GIVEN DATA:
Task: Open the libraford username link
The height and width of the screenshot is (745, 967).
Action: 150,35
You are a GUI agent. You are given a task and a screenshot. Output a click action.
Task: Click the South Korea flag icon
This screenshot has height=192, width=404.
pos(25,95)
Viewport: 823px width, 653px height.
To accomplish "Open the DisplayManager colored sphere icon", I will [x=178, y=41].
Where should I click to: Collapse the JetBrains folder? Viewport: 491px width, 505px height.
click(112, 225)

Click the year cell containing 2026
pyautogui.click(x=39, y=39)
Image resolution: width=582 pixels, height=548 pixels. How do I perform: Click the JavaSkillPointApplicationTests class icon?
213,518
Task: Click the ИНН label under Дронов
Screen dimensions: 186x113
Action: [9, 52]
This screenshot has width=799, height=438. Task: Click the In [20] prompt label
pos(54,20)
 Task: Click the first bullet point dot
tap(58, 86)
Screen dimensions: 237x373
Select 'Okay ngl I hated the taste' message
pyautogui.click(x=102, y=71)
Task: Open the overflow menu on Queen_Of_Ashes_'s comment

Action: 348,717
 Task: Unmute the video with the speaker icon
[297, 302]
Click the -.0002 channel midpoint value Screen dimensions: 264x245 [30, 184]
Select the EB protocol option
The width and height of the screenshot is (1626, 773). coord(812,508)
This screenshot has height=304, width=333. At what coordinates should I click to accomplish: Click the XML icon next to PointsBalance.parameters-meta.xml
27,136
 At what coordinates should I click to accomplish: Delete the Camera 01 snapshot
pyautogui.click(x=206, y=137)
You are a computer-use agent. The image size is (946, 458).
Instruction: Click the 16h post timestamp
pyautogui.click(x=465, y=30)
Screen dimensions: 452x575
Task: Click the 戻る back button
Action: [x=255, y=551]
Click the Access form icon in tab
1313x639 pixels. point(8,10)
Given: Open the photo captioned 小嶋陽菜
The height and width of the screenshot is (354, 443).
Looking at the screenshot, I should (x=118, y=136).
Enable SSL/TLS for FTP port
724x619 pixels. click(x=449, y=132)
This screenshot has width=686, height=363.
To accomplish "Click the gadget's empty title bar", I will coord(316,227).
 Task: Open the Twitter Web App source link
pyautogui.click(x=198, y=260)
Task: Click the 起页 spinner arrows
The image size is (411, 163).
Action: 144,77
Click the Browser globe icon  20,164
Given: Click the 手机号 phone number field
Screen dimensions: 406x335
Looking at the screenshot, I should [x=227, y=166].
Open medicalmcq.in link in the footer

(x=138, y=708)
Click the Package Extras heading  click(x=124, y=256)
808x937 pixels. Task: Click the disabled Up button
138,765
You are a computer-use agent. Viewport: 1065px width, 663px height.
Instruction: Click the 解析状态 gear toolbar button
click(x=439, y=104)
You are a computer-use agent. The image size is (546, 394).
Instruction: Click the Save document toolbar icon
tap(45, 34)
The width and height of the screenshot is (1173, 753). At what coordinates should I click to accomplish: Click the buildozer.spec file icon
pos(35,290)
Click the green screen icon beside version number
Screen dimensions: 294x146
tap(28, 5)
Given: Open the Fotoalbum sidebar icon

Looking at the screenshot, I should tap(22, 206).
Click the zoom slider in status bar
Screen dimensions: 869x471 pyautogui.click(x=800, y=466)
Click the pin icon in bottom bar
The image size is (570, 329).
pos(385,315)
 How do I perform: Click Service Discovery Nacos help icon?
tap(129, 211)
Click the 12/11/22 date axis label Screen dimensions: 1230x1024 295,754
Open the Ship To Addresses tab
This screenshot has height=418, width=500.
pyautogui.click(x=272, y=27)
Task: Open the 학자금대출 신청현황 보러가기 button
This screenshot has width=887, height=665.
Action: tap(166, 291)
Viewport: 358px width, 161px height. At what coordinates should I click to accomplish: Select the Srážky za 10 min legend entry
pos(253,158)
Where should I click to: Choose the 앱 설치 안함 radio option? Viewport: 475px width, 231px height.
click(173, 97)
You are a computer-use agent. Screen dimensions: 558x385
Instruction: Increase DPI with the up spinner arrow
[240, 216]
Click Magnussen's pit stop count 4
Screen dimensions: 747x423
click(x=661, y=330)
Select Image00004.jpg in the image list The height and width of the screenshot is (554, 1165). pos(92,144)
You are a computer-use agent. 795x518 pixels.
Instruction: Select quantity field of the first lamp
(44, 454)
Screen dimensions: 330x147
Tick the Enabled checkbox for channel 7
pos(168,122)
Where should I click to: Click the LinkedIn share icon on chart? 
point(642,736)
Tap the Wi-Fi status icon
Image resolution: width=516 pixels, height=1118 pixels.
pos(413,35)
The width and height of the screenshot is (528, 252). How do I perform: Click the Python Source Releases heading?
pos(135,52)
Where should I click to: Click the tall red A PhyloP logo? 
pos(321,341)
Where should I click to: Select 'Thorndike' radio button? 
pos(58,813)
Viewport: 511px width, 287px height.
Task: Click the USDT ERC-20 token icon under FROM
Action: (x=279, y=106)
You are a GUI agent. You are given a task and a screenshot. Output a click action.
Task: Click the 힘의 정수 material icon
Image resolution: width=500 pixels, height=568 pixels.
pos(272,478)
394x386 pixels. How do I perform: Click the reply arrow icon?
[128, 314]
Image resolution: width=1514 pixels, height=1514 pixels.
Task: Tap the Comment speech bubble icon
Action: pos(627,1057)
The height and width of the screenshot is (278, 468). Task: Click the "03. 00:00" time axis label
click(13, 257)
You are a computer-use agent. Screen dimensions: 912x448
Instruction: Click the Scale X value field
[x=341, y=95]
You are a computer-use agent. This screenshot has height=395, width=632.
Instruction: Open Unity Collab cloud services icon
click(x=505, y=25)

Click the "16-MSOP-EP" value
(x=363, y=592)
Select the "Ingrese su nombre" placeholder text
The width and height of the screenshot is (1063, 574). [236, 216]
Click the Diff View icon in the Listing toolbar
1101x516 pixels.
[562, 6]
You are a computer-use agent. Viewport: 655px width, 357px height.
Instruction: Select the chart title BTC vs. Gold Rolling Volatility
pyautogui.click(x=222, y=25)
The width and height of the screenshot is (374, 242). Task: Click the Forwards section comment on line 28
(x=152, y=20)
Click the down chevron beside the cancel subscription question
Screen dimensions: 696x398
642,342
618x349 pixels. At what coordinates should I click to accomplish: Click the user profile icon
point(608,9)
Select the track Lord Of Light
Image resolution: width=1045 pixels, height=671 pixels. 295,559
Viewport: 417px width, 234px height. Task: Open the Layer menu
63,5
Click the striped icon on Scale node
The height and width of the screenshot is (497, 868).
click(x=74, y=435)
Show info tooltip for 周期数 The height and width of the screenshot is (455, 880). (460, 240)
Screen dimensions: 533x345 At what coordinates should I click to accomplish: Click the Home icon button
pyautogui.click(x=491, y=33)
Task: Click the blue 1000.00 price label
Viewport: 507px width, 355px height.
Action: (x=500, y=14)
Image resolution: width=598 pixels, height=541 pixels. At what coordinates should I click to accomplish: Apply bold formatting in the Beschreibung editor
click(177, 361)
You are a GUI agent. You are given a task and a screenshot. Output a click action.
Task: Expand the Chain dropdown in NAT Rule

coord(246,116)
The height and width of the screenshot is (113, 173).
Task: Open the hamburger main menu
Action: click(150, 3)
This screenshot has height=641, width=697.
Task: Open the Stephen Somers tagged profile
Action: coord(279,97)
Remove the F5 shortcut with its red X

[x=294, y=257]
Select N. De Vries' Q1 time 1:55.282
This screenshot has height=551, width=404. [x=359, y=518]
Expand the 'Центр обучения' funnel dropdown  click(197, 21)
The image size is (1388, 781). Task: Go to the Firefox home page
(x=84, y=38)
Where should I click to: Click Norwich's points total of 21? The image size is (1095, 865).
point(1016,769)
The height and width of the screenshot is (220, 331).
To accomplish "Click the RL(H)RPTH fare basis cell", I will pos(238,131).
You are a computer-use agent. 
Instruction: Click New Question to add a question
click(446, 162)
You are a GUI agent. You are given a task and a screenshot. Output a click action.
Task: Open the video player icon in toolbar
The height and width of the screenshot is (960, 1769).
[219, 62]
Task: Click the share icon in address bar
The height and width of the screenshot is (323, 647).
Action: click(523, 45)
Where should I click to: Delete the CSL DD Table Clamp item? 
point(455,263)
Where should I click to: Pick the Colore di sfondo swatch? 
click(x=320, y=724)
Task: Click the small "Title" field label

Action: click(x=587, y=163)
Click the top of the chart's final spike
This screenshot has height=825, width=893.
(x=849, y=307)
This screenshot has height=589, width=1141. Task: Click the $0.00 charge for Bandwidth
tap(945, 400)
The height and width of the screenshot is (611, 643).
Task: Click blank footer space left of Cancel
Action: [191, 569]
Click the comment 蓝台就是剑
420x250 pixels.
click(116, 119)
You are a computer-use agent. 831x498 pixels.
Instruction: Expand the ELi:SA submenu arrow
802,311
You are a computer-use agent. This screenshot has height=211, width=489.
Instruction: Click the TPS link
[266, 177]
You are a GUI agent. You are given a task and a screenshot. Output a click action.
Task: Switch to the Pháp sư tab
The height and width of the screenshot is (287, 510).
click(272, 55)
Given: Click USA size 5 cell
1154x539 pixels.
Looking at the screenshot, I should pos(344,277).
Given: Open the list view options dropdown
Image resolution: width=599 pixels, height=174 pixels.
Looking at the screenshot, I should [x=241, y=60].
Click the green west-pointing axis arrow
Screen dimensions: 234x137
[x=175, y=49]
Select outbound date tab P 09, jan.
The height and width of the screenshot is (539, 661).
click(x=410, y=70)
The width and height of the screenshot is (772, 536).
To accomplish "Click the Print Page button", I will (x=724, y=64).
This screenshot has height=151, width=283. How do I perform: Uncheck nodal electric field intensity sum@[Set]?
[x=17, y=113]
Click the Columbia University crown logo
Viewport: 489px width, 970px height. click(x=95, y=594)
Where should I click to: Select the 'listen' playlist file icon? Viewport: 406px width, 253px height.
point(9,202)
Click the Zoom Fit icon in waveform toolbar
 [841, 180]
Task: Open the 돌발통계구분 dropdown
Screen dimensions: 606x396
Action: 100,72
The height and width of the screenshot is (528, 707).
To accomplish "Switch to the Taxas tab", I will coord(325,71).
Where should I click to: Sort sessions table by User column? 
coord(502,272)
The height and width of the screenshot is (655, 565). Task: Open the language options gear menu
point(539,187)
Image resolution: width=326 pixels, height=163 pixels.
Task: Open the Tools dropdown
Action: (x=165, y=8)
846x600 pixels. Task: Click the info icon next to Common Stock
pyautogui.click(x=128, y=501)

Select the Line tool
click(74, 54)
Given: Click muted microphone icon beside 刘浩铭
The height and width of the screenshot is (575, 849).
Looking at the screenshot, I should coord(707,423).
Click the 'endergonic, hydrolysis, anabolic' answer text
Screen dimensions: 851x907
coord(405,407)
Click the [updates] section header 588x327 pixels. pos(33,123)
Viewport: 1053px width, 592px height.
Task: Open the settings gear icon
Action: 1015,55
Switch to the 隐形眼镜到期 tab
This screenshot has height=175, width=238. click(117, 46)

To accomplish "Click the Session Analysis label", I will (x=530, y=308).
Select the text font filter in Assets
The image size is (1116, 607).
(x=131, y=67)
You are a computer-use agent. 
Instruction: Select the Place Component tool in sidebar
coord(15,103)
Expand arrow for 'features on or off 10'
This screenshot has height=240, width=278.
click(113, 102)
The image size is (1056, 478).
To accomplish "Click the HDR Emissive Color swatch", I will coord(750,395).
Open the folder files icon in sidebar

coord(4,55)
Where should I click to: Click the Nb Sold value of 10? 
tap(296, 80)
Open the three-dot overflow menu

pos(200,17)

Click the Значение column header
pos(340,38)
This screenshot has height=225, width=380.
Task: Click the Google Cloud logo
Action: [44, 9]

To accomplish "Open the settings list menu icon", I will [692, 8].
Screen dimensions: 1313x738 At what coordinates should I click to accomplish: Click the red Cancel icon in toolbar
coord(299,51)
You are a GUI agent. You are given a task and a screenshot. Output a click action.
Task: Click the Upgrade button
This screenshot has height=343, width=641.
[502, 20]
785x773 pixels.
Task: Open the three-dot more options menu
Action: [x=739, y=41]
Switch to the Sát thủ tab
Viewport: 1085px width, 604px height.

EXERCISE INSTRUCTIONS:
Find every line in the records that has the string "computer", then state how many there are and nothing else.

YOUR RESPONSE:
12